The business you set up as a sole proprietorship, partnership, or LLC is doing well. Revenues are increasing and you need to grow. In such situations, it may be advantageous to change your organizational structure to a subchapter S corporation.
Reasons to Consider an S Corporation
In general, a corporation offers more flexibility for growth than other types of business entities. Venture capitalists and other potential investors often prefer to invest in corporations, rather than in entities such as LLCs—some even restrict their investments to corporations. Commercial lenders are generally more familiar with the corporate structure and may therefore be more likely to lend to a corporation.
Another reason to consider an S corp. is if you may want to create a reward or incentive system that allows employees to acquire an ownership interest in the business. With an S corp., you can give employees shares of stock, which is easier than adding them as new partners or LLC members.
Not all businesses can be organized as an S corp. To elect this type of business entity, a company must comply with all of the following limitations:
- It may not have more than 100 shareholders.
- It may issue only one class of stock.
- It may not offer shares of stock to the general public.
- It may not have shareholders who are not U.S. citizens or residents.
- It may not have shareholders that are other corporations, LLCs, partnerships, or trusts.
Keep in mind that switching to an S corp. comes with a few increased administrative burdens, such as complying with legal requirements for record keeping, holding periodic shareholder and officer meetings, and filing periodic government reports.
Converting a Sole Proprietorship
If your business is currently a sole proprietorship, you may want to change to an S corp. for the reasons mentioned above. The only way a sole proprietor can take on new investors is to change the entity to a partnership, LLC, or corporation.
Another primary reason that many sole proprietors change to an S corp. is to limit personal liability for business debts.

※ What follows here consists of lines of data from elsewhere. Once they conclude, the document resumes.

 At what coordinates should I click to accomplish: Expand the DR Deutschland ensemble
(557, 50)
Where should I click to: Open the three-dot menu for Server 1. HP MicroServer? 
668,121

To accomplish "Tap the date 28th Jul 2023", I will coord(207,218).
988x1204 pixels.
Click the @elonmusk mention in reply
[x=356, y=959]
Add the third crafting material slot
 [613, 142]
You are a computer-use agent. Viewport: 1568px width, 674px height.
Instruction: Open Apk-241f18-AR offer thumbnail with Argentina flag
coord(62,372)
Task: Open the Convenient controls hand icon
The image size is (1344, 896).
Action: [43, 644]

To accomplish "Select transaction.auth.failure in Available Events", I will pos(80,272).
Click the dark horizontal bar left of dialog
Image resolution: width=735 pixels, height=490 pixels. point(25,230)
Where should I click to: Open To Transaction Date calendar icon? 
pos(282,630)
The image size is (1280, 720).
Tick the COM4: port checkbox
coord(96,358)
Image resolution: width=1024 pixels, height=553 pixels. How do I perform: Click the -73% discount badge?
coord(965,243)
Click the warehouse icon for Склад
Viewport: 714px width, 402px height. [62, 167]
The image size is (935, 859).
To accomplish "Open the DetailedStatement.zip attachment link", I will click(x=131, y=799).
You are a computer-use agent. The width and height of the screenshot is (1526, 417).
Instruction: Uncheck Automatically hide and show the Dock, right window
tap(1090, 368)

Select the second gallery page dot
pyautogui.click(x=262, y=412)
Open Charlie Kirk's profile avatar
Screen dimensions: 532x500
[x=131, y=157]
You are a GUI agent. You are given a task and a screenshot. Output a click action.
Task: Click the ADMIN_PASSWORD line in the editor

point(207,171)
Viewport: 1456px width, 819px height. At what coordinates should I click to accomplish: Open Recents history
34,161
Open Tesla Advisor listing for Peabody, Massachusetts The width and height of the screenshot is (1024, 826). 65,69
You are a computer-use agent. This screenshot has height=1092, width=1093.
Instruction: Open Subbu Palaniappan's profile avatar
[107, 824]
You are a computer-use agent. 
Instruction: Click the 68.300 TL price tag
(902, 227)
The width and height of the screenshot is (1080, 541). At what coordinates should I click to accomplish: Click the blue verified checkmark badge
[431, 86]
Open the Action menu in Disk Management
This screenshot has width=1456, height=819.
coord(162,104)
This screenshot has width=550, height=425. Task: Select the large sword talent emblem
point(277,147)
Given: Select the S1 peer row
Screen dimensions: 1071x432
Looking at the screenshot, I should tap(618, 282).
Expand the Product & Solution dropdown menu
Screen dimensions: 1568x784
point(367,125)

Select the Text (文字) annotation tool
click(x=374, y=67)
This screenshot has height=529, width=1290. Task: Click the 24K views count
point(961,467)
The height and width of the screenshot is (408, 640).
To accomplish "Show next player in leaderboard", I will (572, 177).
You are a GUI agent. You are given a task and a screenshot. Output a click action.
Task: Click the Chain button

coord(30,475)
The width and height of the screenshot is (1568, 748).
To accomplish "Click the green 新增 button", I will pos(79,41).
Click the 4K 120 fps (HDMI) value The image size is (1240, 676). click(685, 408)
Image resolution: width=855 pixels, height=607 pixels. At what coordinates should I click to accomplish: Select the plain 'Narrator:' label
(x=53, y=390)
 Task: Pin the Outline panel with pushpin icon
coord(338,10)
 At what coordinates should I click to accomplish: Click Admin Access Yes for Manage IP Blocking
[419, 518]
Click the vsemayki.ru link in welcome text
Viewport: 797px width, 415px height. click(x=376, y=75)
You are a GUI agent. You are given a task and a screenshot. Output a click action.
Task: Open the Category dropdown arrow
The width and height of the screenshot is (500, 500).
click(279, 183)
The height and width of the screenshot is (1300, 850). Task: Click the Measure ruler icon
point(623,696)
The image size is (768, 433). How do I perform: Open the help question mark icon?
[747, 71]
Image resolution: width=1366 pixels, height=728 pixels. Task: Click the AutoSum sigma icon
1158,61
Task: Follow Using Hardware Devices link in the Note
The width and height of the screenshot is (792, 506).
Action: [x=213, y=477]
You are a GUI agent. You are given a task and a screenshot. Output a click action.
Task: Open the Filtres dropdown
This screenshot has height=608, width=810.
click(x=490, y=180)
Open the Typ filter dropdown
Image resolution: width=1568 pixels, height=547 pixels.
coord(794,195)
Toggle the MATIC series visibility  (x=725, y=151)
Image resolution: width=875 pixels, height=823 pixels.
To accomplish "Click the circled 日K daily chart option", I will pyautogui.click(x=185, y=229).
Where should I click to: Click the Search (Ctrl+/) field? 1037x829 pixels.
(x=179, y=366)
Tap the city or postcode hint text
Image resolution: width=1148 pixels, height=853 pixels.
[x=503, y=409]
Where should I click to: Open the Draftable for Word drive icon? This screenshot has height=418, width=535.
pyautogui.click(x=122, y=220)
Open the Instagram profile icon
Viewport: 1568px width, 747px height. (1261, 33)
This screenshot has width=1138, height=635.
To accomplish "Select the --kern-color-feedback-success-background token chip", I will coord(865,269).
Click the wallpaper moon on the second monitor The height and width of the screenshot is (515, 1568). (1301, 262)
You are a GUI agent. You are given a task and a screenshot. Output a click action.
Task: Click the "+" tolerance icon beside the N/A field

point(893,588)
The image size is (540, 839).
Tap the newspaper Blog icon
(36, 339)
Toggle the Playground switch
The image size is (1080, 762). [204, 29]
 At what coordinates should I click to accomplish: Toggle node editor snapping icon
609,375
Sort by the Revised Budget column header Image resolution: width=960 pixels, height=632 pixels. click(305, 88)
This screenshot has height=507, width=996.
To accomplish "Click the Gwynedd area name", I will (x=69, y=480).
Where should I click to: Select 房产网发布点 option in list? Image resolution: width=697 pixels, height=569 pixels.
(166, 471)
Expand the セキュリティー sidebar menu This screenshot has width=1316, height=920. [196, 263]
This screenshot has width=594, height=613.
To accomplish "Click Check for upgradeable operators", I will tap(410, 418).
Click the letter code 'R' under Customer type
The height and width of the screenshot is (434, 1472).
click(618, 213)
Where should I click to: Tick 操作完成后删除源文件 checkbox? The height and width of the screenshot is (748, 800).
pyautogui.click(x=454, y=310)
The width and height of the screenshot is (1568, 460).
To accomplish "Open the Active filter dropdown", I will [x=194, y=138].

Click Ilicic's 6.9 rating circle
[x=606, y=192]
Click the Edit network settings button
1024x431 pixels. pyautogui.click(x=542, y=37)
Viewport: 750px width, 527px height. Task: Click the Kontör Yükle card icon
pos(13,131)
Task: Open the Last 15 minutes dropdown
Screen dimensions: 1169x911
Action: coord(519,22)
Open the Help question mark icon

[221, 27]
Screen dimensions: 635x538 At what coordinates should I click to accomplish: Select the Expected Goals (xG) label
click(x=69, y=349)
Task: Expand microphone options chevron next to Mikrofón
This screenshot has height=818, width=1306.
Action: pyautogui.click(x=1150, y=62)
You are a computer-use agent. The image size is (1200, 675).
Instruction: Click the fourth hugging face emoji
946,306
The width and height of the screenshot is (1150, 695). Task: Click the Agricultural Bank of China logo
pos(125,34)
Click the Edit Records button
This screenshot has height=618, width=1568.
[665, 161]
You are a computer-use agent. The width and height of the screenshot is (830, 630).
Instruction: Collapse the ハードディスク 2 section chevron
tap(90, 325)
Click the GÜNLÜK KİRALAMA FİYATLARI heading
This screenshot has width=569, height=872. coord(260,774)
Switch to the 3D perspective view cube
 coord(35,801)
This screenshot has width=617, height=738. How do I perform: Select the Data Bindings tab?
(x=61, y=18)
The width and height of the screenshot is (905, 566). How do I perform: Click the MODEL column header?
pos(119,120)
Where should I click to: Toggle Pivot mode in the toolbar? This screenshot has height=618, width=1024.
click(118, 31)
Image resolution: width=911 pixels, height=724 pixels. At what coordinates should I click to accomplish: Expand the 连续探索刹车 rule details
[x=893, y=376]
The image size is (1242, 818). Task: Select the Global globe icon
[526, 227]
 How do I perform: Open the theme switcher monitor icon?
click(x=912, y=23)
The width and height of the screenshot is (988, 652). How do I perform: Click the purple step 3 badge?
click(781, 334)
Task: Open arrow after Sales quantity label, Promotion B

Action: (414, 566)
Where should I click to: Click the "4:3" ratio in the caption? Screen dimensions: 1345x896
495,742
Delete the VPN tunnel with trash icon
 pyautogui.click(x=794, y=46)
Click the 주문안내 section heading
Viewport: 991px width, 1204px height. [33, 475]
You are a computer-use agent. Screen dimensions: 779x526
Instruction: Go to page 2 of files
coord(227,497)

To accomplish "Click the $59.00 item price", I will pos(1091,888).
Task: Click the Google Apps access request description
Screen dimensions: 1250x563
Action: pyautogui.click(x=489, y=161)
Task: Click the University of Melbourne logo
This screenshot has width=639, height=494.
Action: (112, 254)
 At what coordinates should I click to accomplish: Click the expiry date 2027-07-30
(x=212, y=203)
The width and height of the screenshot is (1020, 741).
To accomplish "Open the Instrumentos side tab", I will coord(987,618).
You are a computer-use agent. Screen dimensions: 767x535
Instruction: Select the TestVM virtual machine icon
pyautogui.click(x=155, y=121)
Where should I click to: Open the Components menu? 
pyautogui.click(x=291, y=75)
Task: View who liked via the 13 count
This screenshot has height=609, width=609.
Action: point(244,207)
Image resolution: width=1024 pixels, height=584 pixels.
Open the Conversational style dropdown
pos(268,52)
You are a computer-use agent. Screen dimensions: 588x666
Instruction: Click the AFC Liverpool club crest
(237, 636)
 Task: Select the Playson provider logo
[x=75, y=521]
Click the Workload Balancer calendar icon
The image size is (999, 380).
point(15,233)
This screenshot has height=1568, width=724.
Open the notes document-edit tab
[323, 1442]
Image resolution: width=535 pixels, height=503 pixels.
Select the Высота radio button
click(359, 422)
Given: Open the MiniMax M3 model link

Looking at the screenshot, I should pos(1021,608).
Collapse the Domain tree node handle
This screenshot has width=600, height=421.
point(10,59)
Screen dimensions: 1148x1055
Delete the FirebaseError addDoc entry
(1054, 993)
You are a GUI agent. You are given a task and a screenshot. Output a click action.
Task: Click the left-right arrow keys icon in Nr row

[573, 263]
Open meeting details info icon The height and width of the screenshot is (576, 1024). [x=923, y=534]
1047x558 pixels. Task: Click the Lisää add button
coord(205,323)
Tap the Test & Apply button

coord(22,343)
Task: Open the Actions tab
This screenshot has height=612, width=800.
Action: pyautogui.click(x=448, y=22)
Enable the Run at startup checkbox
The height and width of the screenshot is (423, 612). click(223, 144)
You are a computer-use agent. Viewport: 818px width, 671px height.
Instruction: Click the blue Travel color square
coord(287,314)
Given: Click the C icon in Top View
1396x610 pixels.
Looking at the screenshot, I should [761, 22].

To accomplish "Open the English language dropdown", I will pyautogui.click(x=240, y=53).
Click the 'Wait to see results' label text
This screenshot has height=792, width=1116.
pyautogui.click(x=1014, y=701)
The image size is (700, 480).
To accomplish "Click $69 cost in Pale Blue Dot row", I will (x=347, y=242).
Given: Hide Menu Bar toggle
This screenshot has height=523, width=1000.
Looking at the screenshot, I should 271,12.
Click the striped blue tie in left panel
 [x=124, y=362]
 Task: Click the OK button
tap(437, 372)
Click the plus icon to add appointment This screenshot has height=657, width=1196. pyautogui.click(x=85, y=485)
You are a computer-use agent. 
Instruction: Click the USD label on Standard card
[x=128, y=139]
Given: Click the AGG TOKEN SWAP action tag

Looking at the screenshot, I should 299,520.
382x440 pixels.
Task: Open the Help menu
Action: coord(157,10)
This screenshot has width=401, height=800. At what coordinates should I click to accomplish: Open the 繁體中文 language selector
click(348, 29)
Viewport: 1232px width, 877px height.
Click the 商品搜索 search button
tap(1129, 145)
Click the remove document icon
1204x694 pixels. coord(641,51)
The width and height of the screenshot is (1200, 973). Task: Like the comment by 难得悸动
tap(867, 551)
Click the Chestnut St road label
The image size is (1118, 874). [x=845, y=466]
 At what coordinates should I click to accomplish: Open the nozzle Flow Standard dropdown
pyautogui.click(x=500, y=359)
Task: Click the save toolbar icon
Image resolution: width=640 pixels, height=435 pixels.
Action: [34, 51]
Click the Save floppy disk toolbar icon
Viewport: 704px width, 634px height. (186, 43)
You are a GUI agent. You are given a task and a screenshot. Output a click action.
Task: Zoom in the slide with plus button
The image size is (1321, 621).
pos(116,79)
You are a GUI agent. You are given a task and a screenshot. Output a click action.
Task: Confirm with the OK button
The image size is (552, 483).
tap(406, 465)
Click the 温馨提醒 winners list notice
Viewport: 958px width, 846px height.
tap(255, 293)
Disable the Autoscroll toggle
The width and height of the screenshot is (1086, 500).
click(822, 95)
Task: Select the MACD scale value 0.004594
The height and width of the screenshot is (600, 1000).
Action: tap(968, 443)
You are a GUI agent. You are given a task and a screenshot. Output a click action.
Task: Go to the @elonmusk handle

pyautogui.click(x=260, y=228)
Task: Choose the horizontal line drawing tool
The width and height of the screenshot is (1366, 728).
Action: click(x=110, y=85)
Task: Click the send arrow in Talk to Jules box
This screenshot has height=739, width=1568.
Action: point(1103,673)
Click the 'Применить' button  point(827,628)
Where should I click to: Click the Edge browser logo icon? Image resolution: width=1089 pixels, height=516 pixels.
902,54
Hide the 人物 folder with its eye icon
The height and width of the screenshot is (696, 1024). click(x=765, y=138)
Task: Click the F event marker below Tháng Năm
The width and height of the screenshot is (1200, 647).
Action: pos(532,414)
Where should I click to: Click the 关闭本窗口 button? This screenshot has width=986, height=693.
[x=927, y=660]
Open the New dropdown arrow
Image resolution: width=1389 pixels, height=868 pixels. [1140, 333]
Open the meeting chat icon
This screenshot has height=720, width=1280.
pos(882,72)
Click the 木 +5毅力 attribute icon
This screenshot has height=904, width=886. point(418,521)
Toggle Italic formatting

However, both an LLC and an S corp. offer limitation of liability, as well as the option of having your business taxed in the same manner as a sole proprietorship. So before jumping to an S corp., be sure you understand the relative benefits of an S corporation versus an LLC.
Converting a Partnership
If you are currently operating as a partnership of some sort, taking on new investors can be fairly complicated. The process requires complying with the terms of the partnership agreement, which usually involve getting the approval of any existing partners. This can be burdensome, especially if you anticipate adding more investors periodically. Changing to a corporate structure makes it easier to add investors by selling shares of stock to them.
Another advantage of converting is liability. If some or all of the partners do not have limited personal liability, changing to an S corp. provides all owners with limited liability.
Converting an LLC
New companies often choose an LLC over a corporation because there are fewer legal requirements governing the administration of an LLC, whereas the tax ramifications are the same. As revenues increase, a point is often reached where an S corp. has tax advantages over an LLC, including:
- Lowering the self-employment tax. LLC profits are considered to be self-employment income of the members and are therefore subject to self-employment tax. Profits of an S corporation are taxed to the shareholders as dividends, which are subject to income tax but not to self-employment tax.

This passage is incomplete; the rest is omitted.